Dafür wurde die betriebswirtschaftliche Kalkulationsgrundlage für die Bewertung aller Leistungen angepasst. Der kalkulatorische Arztlohn wurde von 105.571,80 Euro auf 117.060 Euro erhöht und die Praxiskosten wurden aktualisiert.
Eine weitere Reformbaustelle waren die Kalkulationszeiten, die im Schnitt um 30 Prozent gesenkt wurden. Denn die gesamte abgerechnete Kalkulationszeit lag in etwa doppelt so hoch wie die tatsächliche Jahresarbeitszeit der niedergelassenen Ärzte.  Leistungen mit einer festen Taktung wurden nicht angepasst. Die kürzeren Kalkulationszeiten wirken sich zwar auf die Vergütung der einzelnen Leistung aus, aber das Gesamthonorarvolumen bleibt unberührt.

Nach der ReformHöher bewertet (u.a.)
Gespräch, Beratung, Erörterung, Abklärung (GOP 14220, 16220, 21220): 154 Punkte
Individueller Arztbrief (GOP 01601): 108 Punkte
Problemorientiertes ärztliches Gespräch (GOP 03230, 04230): 128 Punkte
Verweilen außerhalb der Praxis (GOP 01440): 352 Punkte
Videofallkonferenz (GOP 01442): 86 Punkte

Niedriger bewertet (u. a.)
Ambulante Betreuung 2 / 4 / 6 Stunden (GOP 01510, 01511, 01512): 443 / 872 / 1299 Punkte

Hausbesuche: Verhandlungen vertagt

Abgeschlossen ist die EBM-Reform aber noch nicht, denn gleich mehrere kritische Punkte wurden aus der Verhandlungsmasse herausgenommen.
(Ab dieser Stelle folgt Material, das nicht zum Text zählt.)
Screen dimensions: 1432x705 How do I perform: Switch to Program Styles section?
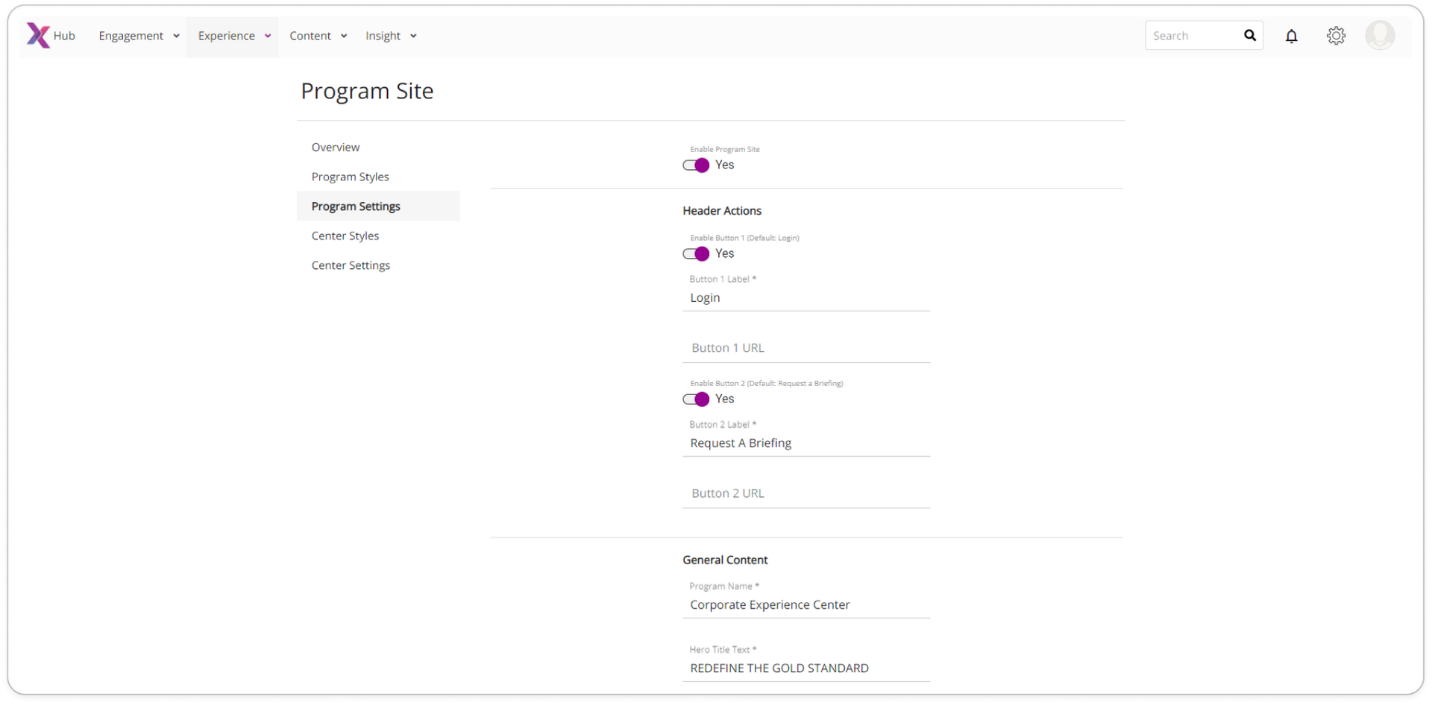tap(350, 177)
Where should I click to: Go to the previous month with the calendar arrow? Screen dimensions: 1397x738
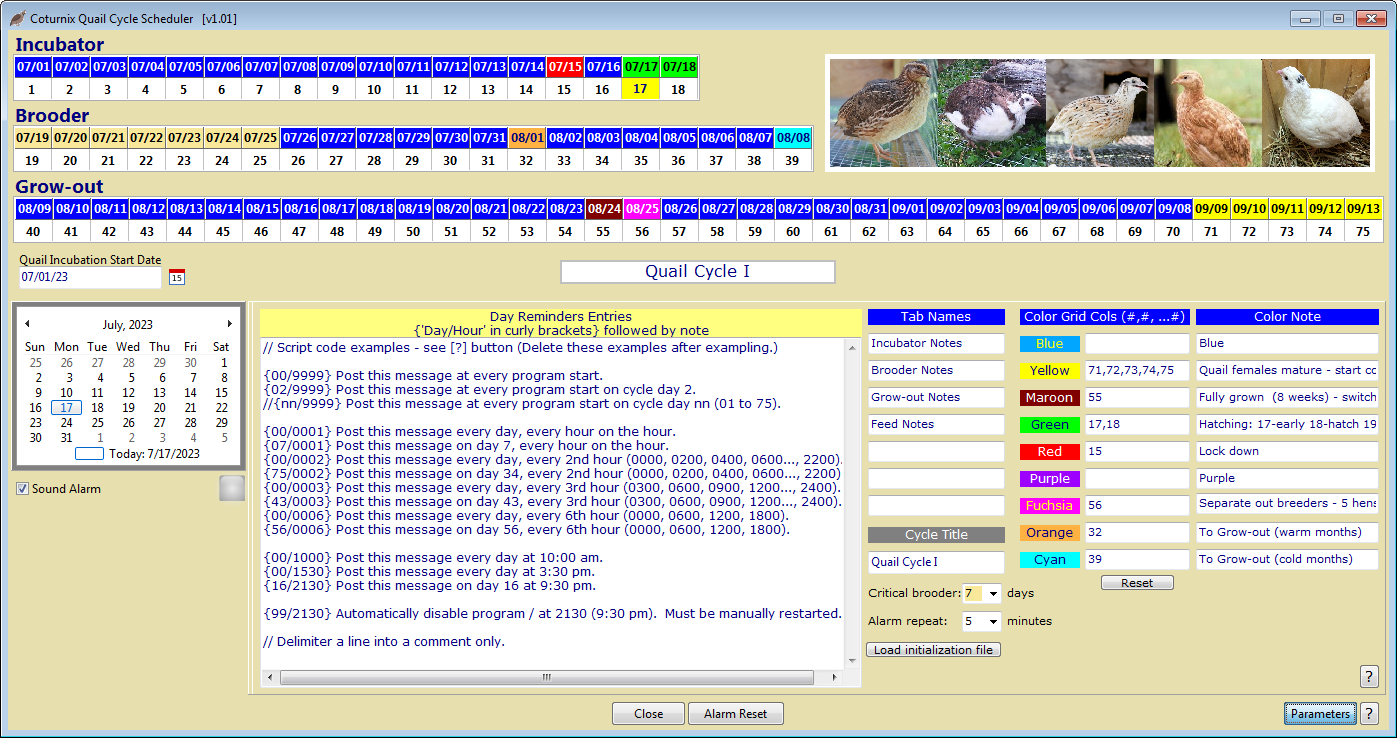tap(27, 323)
Über sie wird in diesem Jahr separat verhandelt.

Ein solches Beispiel sind die Hausbesuche. Im Zuge der Verhandlungen zwischen GKV-Spitzenverband und KBV war es zum Streit um ihre Vergütung gekommen. Die Kassen wollten die Aufwertung der Hausbesuche kostenneutral finanzieren – also das Geld dafür von anderen Budgets abzweigen. Die KBV zog eine rote Linie. „Das konnten wir auf keinen Fall akzeptieren, das wäre zu Lasten der Versorger gegangen und nur über eine Abwertung der Versichertenpauschalen zu machen gewesen“, sagte Dr. Stephan Hofmeister, KBV-Vize und selbst Hausarzt im Dezember. Der GKV-Spitzenverband zog die Forderung schließlich zurück, die Verhandlungen darüber wurden auf Anfang 2020 vertagt.

Nicht nur die Hausbesuche müssen in diesem Jahr neu verhandelt werden, auch die Sachkostenpauschalen, die Vergütung ambulanter Operationen und der kalkulatorische Arztlohn stehen zur Debatte. Sie alle wären unter dem GKV-Credo der Punktsummenneutralität nicht zu machen. Mit einem raschen Einlenken der Kassen ist jedoch nicht zu rechnen.